Utilizar a Wisner para que hiciera una petición directa al presidente

egipcio había sido idea de Hillary, y me pareció que tenía lógica: era

literalmente un vástago de los dirigentes de la política exterior

estadounidense; su padre había sido un líder icónico durante los años

fundacionales de la CIA y Mubarak lo conocía bien y confiaba en él. Al

mismo tiempo, entendía que la historia de Wisner con el presidente egipcio

y su perspectiva tradicional sobre la diplomacia estadounidense podían

hacer que evaluara las posibilidades de cambio desde una perspectiva

conservadora. Antes de que se fuera, lo llamé para indicarle claramente que

fuera «atrevido»: quería que obligara a Mubarak a anunciar que dimitiría

tras los nuevos comicios, un gesto que esperaba que fuera lo bastante

espectacular y específico para que los manifestantes confiaran en que se

avecinaba ese cambio.

Mientras aguardábamos el desenlace de la misión de Wisner, los medios

de comunicación se centraron más en la reacción de mi Administración a la

crisis y, más concretamente, en el bando en el que estábamos. Hasta ese

momento, habíamos hecho poco más que emitir comunicados genéricos

para ganar tiempo. Pero los periodistas de Washington, muchos de los

cuales consideraban atractiva la causa de los jóvenes manifestantes,

empezaron a preguntar con insistencia a Gibbs por qué no apoyábamos de

manera inequívoca a las fuerzas de la democracia. Por su parte, los líderes

extranjeros de la región querían saber por qué no respaldábamos más

enérgicamente a Mubarak. Bibi Netanyahu insistía en que mantener el

orden y la estabilidad en Egipto era lo más importante y me dijo que, de lo

contrario, «Irán intervendrá en dos segundos». El rey Abdalá de Arabia

Saudí estaba aún más alarmado; la propagación de las protestas en la zona

constituía una amenaza existencial para una monarquía familiar que durante

mucho tiempo había acallado cualquier forma de discrepancia interna.

También creía que los manifestantes egipcios en realidad no hablaban por sí

mismos. Enumeró las «cuatro facciones» que en su opinión estaban detrás

de las protestas: los Hermanos Musulmanes, Hezbolá, Al Qaeda y Hamás.

------------------------------

_TAREAS DEL EJERCICIO_
a) Según el extracto, ¿cuáles son las «cuatro facciones» que el rey Abdalá consideraba responsables de las protestas?
b) Reproduce sin cambios todo el texto del extracto, desde «Saudí estaba aún» hasta «Qaeda y Hamás.», incluidas esas palabras.

------------------------------

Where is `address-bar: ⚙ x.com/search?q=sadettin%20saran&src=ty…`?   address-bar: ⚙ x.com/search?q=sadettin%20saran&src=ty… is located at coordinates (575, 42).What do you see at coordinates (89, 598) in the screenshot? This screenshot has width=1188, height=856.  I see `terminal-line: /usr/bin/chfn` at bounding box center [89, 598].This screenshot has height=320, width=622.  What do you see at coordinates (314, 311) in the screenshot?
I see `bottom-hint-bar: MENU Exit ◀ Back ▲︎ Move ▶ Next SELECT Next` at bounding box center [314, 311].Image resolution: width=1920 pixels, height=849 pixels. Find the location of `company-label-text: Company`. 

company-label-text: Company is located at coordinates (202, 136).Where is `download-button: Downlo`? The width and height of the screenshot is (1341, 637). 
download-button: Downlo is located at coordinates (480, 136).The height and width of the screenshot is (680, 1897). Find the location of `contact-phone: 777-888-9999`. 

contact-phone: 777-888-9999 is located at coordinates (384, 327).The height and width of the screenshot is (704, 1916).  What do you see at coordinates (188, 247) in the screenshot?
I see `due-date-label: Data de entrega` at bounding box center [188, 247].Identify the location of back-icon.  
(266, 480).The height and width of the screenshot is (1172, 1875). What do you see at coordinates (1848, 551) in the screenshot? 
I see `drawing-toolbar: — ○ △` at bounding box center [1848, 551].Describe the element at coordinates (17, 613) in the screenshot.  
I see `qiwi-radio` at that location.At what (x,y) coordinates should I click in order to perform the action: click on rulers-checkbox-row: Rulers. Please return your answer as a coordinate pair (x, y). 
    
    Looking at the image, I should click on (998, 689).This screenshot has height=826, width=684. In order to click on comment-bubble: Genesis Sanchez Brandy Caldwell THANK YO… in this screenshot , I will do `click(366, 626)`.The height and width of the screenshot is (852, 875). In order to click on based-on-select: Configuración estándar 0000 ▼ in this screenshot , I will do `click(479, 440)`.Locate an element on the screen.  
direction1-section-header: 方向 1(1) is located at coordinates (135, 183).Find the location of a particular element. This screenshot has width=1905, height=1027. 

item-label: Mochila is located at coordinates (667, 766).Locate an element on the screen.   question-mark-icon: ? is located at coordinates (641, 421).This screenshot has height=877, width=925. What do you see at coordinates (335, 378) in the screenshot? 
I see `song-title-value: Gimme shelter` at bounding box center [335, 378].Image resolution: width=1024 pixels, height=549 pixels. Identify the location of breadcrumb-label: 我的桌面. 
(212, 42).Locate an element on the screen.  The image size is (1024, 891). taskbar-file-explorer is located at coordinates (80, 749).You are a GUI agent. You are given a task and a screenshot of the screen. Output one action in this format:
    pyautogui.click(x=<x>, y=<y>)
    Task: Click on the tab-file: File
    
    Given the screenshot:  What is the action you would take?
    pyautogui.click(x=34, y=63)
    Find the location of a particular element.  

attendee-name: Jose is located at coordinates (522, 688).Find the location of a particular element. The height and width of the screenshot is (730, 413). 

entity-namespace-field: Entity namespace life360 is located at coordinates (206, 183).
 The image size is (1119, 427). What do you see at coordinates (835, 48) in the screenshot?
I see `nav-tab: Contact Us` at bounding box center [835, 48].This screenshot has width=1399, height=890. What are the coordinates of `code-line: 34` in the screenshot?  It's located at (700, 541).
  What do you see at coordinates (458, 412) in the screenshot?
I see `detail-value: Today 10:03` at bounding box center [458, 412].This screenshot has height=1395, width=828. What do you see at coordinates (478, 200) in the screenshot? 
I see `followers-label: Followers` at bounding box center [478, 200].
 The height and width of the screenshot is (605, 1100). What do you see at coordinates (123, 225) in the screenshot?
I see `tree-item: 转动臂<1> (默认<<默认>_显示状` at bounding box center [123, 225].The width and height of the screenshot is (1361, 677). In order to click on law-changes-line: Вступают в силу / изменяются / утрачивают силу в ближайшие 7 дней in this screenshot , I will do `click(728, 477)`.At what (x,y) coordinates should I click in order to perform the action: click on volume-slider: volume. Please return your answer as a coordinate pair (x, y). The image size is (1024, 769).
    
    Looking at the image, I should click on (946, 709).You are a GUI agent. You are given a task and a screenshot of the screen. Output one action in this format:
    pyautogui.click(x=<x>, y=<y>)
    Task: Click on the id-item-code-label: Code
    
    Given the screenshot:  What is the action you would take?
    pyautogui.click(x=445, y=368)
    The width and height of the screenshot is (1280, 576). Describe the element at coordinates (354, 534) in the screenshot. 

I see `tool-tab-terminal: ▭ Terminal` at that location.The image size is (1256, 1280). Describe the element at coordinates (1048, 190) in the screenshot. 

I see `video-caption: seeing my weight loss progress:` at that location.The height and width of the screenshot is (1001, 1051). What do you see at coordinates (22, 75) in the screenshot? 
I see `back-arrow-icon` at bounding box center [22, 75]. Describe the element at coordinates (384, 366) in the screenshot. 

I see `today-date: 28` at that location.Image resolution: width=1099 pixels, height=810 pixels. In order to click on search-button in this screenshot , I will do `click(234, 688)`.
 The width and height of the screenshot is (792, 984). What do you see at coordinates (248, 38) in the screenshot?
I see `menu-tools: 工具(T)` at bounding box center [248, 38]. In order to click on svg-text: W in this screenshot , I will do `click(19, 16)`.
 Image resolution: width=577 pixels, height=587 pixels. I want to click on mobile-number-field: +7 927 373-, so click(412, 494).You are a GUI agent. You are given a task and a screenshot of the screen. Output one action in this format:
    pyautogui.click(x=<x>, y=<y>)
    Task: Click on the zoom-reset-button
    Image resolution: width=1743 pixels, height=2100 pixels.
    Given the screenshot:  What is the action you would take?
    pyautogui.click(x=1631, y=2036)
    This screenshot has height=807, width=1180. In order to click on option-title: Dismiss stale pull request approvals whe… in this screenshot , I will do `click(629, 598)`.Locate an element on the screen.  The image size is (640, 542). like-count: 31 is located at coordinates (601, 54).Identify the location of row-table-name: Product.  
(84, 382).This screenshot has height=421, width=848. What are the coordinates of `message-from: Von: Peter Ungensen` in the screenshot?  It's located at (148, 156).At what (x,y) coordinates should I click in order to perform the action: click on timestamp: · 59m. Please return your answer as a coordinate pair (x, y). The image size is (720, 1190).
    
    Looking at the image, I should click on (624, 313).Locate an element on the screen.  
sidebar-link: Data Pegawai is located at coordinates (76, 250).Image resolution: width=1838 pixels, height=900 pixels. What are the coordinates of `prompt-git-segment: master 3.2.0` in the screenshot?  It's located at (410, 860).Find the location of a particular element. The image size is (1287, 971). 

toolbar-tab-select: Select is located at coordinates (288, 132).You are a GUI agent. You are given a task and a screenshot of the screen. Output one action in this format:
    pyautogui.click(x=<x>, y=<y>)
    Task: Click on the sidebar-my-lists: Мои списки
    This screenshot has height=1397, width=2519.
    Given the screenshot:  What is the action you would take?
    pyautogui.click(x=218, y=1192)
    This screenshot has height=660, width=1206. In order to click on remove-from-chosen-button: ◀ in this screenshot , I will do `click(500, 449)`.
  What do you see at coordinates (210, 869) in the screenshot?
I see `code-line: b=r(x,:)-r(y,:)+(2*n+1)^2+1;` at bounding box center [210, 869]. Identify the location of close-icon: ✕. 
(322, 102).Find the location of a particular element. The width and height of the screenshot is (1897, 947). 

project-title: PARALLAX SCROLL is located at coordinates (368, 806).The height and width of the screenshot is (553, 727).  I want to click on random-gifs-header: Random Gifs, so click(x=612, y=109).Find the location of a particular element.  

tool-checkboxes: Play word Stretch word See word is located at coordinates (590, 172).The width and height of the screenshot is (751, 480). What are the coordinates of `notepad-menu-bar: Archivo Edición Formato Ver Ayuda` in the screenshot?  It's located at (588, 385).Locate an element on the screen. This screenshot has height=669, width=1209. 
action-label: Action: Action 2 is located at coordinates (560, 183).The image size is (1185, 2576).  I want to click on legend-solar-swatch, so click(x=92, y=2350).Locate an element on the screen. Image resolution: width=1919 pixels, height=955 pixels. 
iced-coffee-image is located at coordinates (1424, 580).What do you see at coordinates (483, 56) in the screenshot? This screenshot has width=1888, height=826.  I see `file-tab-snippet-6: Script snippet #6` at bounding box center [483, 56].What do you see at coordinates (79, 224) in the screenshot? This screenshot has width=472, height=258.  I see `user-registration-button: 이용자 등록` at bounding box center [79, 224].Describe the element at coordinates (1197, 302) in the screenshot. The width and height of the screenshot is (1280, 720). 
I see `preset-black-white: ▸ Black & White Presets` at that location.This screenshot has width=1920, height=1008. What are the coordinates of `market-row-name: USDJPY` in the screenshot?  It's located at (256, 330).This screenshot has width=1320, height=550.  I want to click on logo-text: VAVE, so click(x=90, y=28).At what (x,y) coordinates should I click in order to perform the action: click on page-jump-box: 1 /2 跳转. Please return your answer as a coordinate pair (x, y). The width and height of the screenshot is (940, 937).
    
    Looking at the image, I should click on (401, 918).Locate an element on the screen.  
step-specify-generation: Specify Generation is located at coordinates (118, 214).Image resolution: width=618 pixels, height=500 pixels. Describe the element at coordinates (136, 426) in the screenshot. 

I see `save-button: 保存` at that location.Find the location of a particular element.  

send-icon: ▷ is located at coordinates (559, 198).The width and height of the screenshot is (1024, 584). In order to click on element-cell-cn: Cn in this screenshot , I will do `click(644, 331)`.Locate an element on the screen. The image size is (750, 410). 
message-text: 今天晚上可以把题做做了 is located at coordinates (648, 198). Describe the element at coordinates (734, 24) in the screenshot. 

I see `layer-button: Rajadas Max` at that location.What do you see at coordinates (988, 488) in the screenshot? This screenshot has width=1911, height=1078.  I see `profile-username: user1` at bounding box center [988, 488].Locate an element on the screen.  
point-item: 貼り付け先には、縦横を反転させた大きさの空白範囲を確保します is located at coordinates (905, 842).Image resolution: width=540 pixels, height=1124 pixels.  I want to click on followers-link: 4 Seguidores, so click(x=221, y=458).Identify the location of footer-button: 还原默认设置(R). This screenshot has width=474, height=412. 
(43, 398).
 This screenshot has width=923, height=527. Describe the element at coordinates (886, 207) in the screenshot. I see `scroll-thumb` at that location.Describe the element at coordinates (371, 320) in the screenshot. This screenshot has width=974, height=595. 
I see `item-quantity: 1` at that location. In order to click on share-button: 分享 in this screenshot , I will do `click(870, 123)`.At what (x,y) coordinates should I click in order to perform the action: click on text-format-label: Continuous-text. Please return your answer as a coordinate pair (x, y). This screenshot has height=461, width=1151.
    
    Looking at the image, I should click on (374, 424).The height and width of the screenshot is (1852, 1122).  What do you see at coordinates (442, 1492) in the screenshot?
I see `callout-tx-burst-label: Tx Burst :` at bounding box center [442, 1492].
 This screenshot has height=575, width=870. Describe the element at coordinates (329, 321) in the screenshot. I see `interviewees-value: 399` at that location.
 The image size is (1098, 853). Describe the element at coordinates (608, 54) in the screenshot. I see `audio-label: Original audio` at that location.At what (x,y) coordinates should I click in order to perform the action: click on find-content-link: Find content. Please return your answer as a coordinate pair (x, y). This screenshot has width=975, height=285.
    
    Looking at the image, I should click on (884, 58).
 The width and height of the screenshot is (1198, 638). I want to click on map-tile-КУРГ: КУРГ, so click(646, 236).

------------------------------

_SOLUCIONES_
a) Los Hermanos Musulmanes, Hezbolá, Al Qaeda y Hamás.

b)
Saudí estaba aún más alarmado; la propagación de las protestas en la zona

constituía una amenaza existencial para una monarquía familiar que durante

mucho tiempo había acallado cualquier forma de discrepancia interna.

También creía que los manifestantes egipcios en realidad no hablaban por sí

mismos. Enumeró las «cuatro facciones» que en su opinión estaban detrás

de las protestas: los Hermanos Musulmanes, Hezbolá, Al Qaeda y Hamás.